3) SemLoc: Structured Grounding of Free-Form LLM Reasoning for Fault Localization

  • Converts LLM “semantic intent” into executable constraints anchored in SSA, enabling spectrum-style scoring across tests.
  • Big localization gains vs SBFL (e.g., Acc@1 42.8% vs 6.4%, and far fewer suspicious lines).
  • Counterfactual patching step materially improves Acc@1 (ablation shows ~12pp drop without it).
  • Skepticism / limitation: high constraint waste (many never trigger / over-approximate); dataset is single-fault, small programs; repo-scale setup issues.

4) BenchScope: How Many Independent Signals Does Your Benchmark Provide?

  • Provides a fast diagnostic (Effective Dimensionality) to detect redundant benchmark suites and fragile composites.
  • Empirically shows major suites can collapse to ~1–2 effective axes (e.g., Open LLM Leaderboard ≈1.7).
  • Adds practical maintainer workflow (nulls, saturation, split-half reliability, ED-greedy selection).
  • Skepticism / limitation: ED is population-conditional; binary SVD overestimates dimensionality (needs corrections).

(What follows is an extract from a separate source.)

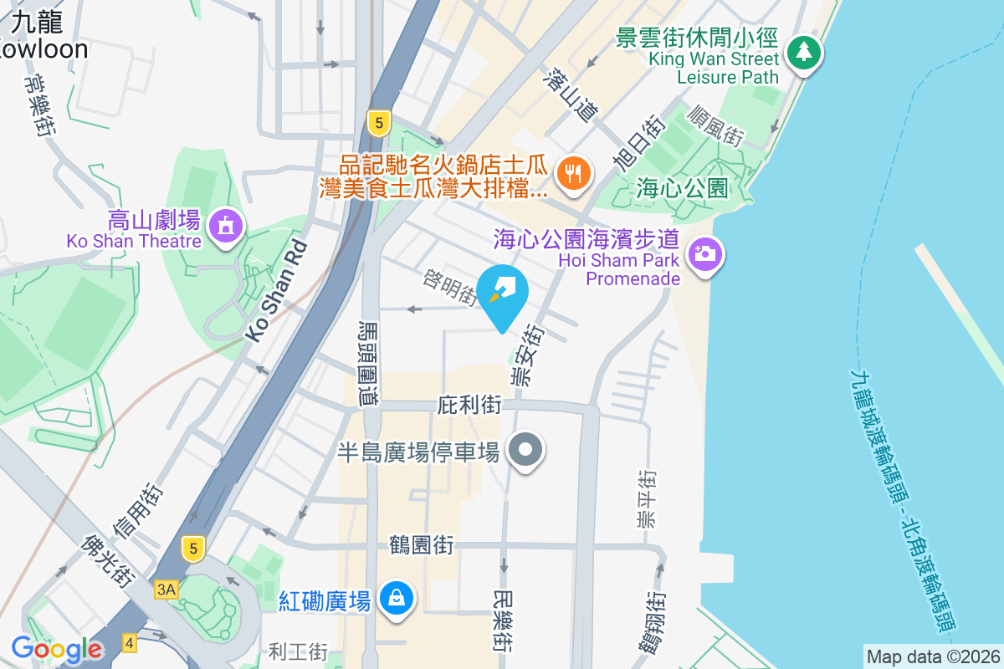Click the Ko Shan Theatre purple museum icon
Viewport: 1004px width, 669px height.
(x=225, y=225)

5) Adversarial Prompt Injection Attack on Multimodal Large Language Models

  • Shows a stealthy, expressive multimodal injection (covert text trigger + ℓ∞ perturbation) with high black-box ASR on commercial MLLMs.
  • Dual-target alignment (text + iteratively updated target image) is empirically critical (ablation: large ASR drop without it).
  • Directly relevant to agentic deployments where images are untrusted inputs.
  • Skepticism / limitation: limited tasks (captioning/VQA) and budgets; no human perceptual study reported.

5) Practical next steps

  • Adopt trajectory-level evaluation in your agent stack: run k-repeat episodes and compute reliability decay by task duration; log tool-call entropy to detect meltdowns (MOP-style) and correlate with failures.
  • Add near-miss auditing for any tool-using agent: for each mutating action, verify the required read-only evidence exists earlier in the trace (guard-code replay + history search).
  • Harden LLM-as-judge pipelines: treat judges as attack targets; use constrained schemas, ensemble/committee checks where feasible, and track judge drift/stability (prompt perturbation tests).
  • Prefer structured intermediates over free-form reasoning: require JSON/IR outputs that can be executed/checked (constraints, tool plans, formal steps), and discard malformed/ungrounded outputs.
  • Be cautious with “memory augmentation”: test whether your memory scaffold improves long-horizon GDS (partial credit) rather than just pass@1; consider layered memory with drift regularization rather than naive episodic scratchpads.
  • For multimodal agents, assume untrusted images: evaluate against covert prompt injection; add system-level defenses (plan/policy separation, structured validators) rather than relying on prompt instructions alone.
  • Audit your benchmark suite for redundancy before optimizing: compute effective dimensionality and run split-half/permutation null checks to ensure you’re not overfitting to a single latent axis.
  • If training multi-candidate generators, consider reward allocation that avoids free-riding (candidate-level credit assignment) rather than broadcasting a set-level scalar to all candidates.

Generated from per-paper analyses; no external browsing.